Task statement:
Your response must be made up of each line in the data below that contains the string "available".

Task material:
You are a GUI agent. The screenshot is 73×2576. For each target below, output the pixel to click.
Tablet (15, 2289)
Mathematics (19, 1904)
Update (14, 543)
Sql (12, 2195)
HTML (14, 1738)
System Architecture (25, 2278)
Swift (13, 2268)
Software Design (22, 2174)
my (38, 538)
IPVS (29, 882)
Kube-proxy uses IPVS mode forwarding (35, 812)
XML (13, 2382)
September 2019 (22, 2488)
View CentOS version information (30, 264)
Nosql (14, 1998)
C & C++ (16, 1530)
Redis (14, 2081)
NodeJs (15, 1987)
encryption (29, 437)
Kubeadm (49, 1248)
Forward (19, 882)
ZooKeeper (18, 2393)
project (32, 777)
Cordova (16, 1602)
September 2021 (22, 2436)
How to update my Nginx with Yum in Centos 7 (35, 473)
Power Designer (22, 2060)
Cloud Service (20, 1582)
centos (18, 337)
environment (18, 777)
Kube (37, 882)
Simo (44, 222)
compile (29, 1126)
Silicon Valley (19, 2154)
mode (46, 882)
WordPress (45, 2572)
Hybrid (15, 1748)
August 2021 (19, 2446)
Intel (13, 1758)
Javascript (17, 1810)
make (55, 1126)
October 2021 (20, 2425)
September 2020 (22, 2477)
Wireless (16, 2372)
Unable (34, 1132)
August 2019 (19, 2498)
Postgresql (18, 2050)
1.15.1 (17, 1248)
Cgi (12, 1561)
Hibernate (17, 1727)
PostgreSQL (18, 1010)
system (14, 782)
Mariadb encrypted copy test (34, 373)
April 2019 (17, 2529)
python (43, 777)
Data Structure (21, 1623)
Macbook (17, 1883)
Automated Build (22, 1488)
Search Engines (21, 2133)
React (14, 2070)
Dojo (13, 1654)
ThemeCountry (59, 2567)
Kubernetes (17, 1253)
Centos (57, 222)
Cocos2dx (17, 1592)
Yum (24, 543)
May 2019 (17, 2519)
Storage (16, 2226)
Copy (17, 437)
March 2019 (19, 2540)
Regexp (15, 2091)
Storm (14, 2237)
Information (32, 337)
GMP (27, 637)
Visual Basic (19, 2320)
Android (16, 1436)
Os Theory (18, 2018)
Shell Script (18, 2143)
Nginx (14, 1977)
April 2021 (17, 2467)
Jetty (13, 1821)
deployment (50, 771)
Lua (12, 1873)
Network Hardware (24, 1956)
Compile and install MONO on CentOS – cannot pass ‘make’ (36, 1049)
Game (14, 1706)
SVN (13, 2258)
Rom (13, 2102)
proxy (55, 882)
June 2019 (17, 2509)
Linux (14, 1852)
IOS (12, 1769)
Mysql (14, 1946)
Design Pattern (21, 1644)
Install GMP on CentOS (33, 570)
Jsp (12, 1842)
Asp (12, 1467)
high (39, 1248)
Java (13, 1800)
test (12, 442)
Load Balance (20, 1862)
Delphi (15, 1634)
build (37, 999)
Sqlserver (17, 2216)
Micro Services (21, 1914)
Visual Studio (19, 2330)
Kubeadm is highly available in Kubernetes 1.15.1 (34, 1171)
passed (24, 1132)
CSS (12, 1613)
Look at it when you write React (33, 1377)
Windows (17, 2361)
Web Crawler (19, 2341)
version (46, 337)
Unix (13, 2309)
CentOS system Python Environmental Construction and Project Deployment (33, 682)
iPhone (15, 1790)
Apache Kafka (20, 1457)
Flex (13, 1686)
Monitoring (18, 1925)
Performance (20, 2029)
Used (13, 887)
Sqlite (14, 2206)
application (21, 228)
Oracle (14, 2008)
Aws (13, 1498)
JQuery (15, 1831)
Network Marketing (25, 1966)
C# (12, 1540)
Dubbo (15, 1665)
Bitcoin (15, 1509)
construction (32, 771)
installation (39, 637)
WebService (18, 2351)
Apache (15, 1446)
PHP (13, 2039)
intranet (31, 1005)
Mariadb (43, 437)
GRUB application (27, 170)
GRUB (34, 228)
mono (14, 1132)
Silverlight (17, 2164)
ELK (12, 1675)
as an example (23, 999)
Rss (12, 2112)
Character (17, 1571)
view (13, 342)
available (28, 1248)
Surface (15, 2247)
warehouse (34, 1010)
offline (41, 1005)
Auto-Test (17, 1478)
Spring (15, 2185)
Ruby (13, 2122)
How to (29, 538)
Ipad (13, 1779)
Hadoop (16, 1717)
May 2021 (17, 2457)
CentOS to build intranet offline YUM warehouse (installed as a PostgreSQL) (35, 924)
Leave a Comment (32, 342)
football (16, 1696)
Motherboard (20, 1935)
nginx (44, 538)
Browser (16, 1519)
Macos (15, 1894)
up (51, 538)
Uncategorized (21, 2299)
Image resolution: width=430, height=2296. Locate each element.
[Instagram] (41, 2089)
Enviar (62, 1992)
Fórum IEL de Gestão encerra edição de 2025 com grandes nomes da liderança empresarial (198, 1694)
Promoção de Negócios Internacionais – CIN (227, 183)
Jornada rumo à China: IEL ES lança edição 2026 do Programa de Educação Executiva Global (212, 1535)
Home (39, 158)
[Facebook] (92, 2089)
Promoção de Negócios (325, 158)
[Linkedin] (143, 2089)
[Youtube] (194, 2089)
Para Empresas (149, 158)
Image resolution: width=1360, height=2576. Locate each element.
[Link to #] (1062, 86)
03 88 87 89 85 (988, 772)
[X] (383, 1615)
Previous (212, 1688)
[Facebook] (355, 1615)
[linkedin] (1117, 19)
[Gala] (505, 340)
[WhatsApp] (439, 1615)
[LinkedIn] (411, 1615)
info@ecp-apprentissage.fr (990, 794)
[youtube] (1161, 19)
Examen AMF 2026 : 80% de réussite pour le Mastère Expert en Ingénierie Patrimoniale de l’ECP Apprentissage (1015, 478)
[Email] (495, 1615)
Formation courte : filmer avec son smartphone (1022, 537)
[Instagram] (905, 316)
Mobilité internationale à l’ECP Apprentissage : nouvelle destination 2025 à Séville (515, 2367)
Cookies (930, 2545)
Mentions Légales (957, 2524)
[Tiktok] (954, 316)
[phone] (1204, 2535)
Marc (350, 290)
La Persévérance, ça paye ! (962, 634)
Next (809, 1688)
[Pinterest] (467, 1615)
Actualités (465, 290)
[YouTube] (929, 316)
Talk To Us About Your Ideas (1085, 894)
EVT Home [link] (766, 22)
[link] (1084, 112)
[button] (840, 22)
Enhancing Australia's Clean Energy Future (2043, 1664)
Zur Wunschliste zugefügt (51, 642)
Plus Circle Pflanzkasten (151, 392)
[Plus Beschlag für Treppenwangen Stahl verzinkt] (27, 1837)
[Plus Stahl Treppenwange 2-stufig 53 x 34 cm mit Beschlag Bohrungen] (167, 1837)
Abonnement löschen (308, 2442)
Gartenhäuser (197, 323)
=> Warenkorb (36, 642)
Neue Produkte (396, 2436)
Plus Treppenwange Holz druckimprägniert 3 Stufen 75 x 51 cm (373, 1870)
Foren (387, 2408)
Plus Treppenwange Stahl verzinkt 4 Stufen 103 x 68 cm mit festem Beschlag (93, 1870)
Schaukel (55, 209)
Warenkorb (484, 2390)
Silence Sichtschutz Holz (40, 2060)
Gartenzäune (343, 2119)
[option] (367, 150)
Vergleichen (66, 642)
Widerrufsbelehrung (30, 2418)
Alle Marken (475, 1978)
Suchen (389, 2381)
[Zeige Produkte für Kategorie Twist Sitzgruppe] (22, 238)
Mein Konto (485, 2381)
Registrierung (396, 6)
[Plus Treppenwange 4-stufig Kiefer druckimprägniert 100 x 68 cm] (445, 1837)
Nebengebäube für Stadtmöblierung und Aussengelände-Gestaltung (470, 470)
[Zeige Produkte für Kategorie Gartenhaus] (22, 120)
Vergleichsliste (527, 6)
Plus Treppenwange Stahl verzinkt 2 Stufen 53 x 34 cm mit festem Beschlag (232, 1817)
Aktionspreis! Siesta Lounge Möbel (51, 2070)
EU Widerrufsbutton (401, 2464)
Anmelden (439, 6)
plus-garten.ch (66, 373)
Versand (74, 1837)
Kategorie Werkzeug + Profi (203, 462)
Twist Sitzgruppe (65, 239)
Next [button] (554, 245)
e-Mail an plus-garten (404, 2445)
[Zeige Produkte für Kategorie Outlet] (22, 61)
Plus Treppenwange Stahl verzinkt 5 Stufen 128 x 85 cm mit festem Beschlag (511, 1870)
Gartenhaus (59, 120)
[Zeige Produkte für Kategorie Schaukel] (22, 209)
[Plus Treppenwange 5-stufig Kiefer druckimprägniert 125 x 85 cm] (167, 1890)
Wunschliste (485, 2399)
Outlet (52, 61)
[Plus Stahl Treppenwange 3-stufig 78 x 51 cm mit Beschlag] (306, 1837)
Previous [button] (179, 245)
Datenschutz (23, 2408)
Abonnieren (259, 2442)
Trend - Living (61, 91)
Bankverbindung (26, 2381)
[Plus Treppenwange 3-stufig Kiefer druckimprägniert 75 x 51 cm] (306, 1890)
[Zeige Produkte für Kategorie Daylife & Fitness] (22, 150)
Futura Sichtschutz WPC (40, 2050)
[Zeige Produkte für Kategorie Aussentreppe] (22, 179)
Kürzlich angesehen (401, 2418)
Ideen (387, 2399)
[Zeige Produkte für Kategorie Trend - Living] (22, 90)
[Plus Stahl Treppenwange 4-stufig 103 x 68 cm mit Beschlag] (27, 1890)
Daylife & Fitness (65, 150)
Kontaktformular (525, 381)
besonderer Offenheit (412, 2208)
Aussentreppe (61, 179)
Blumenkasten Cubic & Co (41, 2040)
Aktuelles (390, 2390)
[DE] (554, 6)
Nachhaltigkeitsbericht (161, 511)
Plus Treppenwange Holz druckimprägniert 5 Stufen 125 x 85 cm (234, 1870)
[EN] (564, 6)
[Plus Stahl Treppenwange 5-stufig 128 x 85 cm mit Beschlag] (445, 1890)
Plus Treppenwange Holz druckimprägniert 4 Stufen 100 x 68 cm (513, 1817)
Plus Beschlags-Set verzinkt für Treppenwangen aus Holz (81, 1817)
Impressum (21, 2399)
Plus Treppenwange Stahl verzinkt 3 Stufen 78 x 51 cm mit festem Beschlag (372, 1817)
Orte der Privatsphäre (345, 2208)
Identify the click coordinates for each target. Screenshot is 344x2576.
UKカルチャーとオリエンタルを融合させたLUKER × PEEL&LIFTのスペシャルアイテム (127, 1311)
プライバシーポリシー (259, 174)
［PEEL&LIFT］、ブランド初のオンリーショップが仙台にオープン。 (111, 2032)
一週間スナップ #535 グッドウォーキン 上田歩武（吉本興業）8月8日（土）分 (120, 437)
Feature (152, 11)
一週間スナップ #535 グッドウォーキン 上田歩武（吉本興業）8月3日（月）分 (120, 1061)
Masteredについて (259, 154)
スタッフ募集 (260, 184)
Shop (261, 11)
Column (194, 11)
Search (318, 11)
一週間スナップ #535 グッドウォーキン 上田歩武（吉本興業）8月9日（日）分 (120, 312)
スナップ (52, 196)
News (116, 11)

Exercise answer:
Kubeadm is highly available in Kubernetes 1.15.1 (34, 1171)
available (28, 1248)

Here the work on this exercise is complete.